(Collected data entries)
##########

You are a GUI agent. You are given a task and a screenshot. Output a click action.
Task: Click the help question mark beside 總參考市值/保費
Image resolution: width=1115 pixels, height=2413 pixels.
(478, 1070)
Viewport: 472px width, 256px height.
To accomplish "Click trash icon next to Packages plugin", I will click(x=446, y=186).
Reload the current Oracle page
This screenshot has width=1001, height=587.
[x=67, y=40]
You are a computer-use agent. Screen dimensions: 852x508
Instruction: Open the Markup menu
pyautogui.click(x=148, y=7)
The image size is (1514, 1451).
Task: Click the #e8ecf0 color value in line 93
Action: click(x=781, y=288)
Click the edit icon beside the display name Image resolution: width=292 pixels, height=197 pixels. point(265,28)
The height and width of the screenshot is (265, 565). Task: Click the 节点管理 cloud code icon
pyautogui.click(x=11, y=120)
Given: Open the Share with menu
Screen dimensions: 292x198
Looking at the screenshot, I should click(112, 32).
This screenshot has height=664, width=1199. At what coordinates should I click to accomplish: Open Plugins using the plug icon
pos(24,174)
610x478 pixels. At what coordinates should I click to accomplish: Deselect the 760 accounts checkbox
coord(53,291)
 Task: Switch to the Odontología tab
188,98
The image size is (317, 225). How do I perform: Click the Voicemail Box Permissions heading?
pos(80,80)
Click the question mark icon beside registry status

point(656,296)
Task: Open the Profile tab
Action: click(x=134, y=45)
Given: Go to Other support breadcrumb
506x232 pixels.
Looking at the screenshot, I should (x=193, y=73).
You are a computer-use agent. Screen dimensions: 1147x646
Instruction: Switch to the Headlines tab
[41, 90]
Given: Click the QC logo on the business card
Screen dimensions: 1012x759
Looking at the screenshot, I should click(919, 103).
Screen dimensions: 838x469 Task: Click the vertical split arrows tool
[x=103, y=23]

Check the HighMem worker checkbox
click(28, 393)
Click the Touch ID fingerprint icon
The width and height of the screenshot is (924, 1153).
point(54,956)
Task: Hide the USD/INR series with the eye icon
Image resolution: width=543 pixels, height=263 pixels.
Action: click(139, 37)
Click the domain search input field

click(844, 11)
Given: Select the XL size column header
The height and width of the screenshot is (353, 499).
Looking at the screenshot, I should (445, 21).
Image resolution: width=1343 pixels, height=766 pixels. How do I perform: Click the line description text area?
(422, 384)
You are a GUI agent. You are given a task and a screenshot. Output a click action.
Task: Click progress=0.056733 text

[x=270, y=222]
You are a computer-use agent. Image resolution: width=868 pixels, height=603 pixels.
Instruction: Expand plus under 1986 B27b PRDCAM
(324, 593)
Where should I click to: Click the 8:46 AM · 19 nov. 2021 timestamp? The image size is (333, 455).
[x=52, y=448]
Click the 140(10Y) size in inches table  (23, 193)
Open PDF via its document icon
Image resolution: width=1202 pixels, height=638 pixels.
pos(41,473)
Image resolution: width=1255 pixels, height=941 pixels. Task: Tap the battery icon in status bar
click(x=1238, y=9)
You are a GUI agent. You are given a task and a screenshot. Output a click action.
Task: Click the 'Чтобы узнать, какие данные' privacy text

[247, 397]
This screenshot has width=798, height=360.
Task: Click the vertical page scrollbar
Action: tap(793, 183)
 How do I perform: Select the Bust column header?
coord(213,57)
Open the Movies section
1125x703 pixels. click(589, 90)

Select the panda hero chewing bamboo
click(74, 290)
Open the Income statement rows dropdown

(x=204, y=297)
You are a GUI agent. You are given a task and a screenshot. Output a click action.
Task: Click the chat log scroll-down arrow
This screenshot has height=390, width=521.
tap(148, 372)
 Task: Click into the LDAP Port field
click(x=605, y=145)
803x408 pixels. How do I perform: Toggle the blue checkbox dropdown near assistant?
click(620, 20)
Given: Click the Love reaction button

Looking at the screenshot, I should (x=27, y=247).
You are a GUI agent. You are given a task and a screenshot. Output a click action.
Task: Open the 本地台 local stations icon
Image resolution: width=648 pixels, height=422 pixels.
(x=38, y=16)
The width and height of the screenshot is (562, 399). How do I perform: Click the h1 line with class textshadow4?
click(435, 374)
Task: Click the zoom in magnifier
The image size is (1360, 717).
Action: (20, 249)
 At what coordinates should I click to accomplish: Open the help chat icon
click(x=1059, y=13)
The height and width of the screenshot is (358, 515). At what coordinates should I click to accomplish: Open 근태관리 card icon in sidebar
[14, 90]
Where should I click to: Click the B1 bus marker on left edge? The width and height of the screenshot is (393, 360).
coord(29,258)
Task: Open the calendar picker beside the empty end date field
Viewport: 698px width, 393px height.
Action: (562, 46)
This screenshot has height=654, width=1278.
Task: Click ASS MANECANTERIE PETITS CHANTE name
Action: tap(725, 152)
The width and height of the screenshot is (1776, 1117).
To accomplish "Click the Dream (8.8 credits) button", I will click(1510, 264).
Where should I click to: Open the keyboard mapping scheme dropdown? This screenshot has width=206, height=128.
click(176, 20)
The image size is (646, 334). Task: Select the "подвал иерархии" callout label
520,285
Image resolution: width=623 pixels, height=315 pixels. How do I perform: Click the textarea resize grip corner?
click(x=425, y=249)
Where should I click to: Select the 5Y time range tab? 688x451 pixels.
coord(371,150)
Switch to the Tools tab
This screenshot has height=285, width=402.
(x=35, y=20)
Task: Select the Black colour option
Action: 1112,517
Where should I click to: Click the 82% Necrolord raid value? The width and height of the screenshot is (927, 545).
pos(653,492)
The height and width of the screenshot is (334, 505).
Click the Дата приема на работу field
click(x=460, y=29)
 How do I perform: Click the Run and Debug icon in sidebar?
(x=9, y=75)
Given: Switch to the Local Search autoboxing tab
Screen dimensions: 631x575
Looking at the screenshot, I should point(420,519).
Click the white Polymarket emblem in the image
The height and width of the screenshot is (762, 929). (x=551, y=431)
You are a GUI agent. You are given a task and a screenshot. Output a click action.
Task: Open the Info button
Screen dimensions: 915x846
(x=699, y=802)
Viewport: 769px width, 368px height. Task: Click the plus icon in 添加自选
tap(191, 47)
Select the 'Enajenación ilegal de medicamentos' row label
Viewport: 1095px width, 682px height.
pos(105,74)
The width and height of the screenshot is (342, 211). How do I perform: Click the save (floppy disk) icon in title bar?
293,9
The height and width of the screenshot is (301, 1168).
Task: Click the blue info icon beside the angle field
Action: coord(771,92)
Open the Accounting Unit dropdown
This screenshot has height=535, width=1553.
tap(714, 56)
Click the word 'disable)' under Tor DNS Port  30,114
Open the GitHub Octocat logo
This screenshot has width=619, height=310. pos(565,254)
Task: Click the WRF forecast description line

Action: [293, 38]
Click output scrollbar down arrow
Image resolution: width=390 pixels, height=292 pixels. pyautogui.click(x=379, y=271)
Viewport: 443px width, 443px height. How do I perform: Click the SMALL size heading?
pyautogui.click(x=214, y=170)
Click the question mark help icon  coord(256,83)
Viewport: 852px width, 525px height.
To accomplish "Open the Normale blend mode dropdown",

##########

▶ _TASK REQUIREMENTS_: Above are the records. Print exactly, and only, the lines from the line with "Open the Movies section" to the line with "Task: Open the calendar", both inclusive.

▶ _SOLUTION_:
Open the Movies section
1125x703 pixels. click(589, 90)

Select the panda hero chewing bamboo
click(74, 290)
Open the Income statement rows dropdown

(x=204, y=297)
You are a GUI agent. You are given a task and a screenshot. Output a click action.
Task: Click the chat log scroll-down arrow
This screenshot has height=390, width=521.
tap(148, 372)
 Task: Click into the LDAP Port field
click(x=605, y=145)
803x408 pixels. How do I perform: Toggle the blue checkbox dropdown near assistant?
click(620, 20)
Given: Click the Love reaction button

Looking at the screenshot, I should (x=27, y=247).
You are a GUI agent. You are given a task and a screenshot. Output a click action.
Task: Open the 本地台 local stations icon
Image resolution: width=648 pixels, height=422 pixels.
(x=38, y=16)
The width and height of the screenshot is (562, 399). How do I perform: Click the h1 line with class textshadow4?
click(435, 374)
Task: Click the zoom in magnifier
The image size is (1360, 717).
Action: (20, 249)
 At what coordinates should I click to accomplish: Open the help chat icon
click(x=1059, y=13)
The height and width of the screenshot is (358, 515). At what coordinates should I click to accomplish: Open 근태관리 card icon in sidebar
[14, 90]
Where should I click to: Click the B1 bus marker on left edge? The width and height of the screenshot is (393, 360).
coord(29,258)
Task: Open the calendar picker beside the empty end date field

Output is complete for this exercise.